Table of Contents

Failover Agents remain offline after upgrade

Affected versions

From DataMiner 10.3.0 [CU9]/10.3.12 onwards.

Cause

A race condition in NatsCustodian may trigger Failover Agents to remain offline after an upgrade, reboot, or restart.

When the Failover pair attempts to come online, both DataMiner Agents continuously request Failover information from each other. This may lead to a limitation of 10 blocking calls per connection being reached, causing the System to become blocked until one of the Agents is stopped.

Workaround

Fix

Install DataMiner 10.3.0 [CU11], 10.4.0, or 10.4.2.

Description

After upgrading a DataMiner System with a Failover pair to DataMiner 10.3.0 [CU9]/10.3.12 or higher, the Failover Agents remain offline.

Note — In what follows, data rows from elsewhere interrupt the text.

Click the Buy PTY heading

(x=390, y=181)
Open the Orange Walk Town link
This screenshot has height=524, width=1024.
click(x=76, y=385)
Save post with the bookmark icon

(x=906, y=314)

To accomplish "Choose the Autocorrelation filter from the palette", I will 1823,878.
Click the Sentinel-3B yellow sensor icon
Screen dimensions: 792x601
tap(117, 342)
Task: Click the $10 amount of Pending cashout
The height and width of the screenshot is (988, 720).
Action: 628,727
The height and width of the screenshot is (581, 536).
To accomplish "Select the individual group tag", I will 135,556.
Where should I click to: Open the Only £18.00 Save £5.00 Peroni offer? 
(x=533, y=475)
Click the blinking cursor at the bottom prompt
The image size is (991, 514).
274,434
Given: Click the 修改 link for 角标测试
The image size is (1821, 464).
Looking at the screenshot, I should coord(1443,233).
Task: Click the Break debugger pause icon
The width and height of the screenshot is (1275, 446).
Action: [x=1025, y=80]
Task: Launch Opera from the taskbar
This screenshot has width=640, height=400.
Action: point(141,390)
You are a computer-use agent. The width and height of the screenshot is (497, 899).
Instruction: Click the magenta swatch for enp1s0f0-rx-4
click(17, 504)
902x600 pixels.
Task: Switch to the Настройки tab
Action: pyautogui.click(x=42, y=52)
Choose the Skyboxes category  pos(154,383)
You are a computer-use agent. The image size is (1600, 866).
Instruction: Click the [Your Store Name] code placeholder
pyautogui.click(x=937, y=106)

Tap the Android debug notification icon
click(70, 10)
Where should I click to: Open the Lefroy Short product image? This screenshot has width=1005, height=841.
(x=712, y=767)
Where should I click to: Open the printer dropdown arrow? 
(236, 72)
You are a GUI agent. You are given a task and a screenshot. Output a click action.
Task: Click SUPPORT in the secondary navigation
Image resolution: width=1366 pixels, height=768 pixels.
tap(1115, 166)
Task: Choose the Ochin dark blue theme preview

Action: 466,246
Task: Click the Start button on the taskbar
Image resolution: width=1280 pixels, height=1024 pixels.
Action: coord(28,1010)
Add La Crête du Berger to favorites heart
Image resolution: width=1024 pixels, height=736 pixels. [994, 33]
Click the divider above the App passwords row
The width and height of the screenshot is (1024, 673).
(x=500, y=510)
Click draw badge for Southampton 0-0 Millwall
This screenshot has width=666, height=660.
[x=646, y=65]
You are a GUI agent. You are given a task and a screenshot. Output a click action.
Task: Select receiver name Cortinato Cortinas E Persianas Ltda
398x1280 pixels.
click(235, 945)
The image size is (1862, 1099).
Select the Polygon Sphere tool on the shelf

In SLFailover.txt, there are errors mentioning that all heartbeat paths have failed. For example:

2023/12/22 14:49:56.886|SLNet.exe|UpdateFailoverSwitchStatus|CRU|0|67|Failover Status => Offline
2023/12/22 14:49:56.886|SLNet.exe|UpdateFailoverSwitchStatus|CRU|0|67|Failover Status => Preparing to go online
2023/12/22 14:49:56.887|SLNet.exe|ForceOtherAgentsToOffline|INF|0|67|Notifying buddy agent to go offline (dma-srv-01-m (172.18.206.131) wants to go online) ...
2023/12/22 14:49:56.887|SLNet.exe|ForceOtherAgentsToOffline|INF|0|67|Trying to notify other agent to go offline via one of 172.18.206.132 (agent appears to be missing)
2023/12/22 14:54:56.834|SLNet.exe|ForceOtherAgentsToOffline|INF|0|67|Failed setting state for '172.18.206.132' to Offline: 172.18.206.132 ignored request: All heartbeat paths are failing. Preventing ping-pong.
Note

The Failover pair is affected only if this error appears for both the main and the backup servers.